• _TASK DESCRIPTION_:
Quote the listing below from the line with "Task: Tap the garlic bulb icon" up to and including the line with "pyautogui.click(x=241, y=34)", keeping each line unchanged.

── DATA FOR THIS EXERCISE

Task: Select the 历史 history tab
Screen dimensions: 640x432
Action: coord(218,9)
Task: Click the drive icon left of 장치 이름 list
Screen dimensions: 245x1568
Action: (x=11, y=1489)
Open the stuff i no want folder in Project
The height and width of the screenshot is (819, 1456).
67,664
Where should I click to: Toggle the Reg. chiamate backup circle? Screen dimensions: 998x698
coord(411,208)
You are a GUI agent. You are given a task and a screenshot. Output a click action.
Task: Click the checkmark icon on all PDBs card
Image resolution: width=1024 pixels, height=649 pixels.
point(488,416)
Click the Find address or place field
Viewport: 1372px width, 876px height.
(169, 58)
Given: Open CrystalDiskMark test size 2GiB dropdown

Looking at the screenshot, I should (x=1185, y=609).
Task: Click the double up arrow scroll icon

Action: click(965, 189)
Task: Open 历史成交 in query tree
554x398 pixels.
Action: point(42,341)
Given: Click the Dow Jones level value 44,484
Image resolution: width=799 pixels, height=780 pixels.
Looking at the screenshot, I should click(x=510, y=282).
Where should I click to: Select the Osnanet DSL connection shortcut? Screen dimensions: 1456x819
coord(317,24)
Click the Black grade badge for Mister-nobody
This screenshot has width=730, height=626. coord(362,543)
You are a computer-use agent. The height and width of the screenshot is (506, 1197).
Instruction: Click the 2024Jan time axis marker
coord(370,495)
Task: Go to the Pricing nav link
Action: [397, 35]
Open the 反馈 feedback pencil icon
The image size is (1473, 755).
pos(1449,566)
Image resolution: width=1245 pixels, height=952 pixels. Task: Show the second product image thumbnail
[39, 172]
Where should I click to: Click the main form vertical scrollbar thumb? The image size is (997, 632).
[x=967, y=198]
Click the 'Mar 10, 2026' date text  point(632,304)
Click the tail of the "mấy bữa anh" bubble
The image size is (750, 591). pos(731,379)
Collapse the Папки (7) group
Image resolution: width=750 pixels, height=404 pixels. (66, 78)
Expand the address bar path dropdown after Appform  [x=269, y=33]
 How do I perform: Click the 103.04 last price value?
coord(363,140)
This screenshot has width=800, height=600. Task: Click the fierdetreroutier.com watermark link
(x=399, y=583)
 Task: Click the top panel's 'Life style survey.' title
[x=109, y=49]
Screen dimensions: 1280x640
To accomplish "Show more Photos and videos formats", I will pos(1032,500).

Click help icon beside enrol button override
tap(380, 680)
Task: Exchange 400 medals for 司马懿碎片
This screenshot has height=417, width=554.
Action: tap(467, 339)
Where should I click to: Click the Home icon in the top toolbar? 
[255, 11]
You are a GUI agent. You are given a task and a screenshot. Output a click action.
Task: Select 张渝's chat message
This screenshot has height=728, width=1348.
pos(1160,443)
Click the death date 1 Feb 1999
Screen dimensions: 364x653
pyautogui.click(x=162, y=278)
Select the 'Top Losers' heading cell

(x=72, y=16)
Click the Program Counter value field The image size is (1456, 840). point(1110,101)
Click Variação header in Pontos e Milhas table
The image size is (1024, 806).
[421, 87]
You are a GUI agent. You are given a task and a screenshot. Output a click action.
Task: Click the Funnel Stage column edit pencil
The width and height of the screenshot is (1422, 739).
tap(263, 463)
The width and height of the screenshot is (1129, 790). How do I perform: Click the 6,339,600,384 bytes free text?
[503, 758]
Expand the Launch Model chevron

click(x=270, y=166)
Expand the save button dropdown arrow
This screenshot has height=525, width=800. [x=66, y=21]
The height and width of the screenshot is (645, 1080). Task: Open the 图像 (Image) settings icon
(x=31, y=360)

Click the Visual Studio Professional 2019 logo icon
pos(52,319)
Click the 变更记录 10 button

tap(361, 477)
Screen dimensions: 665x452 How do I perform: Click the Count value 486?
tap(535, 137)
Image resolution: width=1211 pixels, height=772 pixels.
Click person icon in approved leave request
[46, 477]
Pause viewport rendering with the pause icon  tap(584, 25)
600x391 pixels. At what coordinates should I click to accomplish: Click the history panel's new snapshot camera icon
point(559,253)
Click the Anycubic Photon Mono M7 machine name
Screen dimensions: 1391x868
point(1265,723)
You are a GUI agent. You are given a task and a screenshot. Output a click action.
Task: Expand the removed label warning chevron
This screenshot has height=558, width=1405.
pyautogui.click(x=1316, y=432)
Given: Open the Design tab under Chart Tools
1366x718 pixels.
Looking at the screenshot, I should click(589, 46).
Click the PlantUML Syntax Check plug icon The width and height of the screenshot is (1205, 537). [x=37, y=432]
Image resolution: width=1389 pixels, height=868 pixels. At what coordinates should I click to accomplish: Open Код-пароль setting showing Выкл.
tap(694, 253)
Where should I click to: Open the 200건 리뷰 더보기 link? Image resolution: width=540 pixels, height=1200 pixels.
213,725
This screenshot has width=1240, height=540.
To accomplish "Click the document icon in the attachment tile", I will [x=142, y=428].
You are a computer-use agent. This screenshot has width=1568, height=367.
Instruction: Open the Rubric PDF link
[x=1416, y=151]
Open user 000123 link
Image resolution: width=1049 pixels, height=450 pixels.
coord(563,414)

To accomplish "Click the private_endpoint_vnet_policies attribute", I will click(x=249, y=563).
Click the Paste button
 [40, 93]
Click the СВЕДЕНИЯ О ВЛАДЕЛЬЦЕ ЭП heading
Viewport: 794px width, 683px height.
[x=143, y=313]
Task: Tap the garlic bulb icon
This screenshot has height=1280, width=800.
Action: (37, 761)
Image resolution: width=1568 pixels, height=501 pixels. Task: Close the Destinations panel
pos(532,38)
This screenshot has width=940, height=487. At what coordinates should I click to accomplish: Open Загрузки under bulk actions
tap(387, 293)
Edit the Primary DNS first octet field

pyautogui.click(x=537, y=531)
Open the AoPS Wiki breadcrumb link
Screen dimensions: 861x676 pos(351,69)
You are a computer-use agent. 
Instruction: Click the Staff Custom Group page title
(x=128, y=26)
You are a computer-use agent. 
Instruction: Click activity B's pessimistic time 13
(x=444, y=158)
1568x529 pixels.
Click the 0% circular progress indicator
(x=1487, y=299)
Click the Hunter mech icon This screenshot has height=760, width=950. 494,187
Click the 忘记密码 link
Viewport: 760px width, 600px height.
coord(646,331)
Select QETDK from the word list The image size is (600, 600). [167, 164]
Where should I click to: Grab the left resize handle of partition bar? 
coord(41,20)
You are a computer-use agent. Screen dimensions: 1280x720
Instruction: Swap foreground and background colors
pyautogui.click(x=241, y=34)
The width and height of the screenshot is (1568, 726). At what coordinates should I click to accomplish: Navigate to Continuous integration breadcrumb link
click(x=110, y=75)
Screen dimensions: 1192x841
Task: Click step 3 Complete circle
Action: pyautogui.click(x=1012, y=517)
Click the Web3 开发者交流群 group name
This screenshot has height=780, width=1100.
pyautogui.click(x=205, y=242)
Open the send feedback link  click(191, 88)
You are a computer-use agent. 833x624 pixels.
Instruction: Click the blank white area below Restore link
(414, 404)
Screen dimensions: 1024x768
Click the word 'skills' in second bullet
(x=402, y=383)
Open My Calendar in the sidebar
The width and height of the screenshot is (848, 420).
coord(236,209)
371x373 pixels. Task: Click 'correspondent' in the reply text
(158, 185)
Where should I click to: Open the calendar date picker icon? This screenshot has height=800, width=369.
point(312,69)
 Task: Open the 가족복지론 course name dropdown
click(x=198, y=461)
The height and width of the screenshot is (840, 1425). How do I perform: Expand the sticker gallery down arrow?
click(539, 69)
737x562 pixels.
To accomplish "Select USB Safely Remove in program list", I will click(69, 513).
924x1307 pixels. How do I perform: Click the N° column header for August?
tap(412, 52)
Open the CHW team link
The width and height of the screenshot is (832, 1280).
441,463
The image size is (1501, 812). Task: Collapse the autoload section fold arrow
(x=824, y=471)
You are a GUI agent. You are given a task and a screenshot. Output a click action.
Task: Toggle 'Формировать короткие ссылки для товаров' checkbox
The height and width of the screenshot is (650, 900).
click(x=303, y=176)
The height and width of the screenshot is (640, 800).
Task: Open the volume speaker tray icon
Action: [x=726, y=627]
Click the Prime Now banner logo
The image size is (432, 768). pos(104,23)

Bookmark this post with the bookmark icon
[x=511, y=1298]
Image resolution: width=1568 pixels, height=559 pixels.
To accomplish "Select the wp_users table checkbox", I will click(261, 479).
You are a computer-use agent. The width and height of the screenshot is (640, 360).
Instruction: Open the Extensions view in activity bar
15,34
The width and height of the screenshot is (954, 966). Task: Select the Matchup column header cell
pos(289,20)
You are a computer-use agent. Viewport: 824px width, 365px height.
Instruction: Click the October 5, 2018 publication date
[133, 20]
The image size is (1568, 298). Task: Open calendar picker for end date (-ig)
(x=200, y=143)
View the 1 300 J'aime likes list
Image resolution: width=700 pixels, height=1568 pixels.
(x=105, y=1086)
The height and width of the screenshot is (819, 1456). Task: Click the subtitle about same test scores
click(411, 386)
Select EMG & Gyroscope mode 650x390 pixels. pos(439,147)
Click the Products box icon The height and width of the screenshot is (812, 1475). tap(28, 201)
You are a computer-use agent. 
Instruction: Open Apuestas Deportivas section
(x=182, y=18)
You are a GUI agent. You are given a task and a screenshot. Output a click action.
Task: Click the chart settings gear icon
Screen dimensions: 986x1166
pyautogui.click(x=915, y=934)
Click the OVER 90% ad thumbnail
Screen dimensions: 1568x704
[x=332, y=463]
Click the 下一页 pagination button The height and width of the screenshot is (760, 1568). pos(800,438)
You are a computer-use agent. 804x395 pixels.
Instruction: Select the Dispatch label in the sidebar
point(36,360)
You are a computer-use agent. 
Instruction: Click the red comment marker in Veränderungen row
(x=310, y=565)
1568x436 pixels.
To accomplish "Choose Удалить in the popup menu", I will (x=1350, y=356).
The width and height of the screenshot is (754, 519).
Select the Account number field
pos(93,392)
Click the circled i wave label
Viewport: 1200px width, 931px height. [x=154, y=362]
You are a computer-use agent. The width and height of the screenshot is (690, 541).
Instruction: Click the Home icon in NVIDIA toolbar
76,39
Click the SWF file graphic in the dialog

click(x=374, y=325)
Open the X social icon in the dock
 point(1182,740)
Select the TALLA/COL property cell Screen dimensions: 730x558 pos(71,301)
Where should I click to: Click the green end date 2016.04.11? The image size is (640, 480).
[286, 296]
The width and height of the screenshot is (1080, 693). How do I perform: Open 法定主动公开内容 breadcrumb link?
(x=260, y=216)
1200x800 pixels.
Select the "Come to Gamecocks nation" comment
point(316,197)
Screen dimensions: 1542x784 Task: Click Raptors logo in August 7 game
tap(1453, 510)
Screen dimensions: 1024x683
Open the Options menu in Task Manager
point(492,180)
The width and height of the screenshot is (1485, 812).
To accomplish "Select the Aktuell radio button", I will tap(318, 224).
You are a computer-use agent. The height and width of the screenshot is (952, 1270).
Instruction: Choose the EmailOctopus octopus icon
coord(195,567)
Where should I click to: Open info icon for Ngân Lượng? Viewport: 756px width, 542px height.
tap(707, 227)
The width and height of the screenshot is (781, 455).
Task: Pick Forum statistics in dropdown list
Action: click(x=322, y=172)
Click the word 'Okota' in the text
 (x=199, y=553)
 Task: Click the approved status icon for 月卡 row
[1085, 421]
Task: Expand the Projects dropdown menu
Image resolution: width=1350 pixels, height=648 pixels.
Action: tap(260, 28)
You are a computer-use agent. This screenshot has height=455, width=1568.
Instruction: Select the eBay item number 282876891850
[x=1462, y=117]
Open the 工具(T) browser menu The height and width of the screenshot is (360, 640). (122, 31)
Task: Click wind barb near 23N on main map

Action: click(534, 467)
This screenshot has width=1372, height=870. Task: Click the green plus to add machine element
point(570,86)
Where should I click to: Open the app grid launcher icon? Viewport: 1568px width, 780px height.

────

• _SOLUTION TO THE EXERCISE_:
Task: Tap the garlic bulb icon
This screenshot has height=1280, width=800.
Action: (37, 761)
Image resolution: width=1568 pixels, height=501 pixels. Task: Close the Destinations panel
pos(532,38)
This screenshot has width=940, height=487. At what coordinates should I click to accomplish: Open Загрузки under bulk actions
tap(387, 293)
Edit the Primary DNS first octet field

pyautogui.click(x=537, y=531)
Open the AoPS Wiki breadcrumb link
Screen dimensions: 861x676 pos(351,69)
You are a computer-use agent. 
Instruction: Click the Staff Custom Group page title
(x=128, y=26)
You are a computer-use agent. 
Instruction: Click activity B's pessimistic time 13
(x=444, y=158)
1568x529 pixels.
Click the 0% circular progress indicator
(x=1487, y=299)
Click the Hunter mech icon This screenshot has height=760, width=950. 494,187
Click the 忘记密码 link
Viewport: 760px width, 600px height.
coord(646,331)
Select QETDK from the word list The image size is (600, 600). [167, 164]
Where should I click to: Grab the left resize handle of partition bar? 
coord(41,20)
You are a computer-use agent. Screen dimensions: 1280x720
Instruction: Swap foreground and background colors
pyautogui.click(x=241, y=34)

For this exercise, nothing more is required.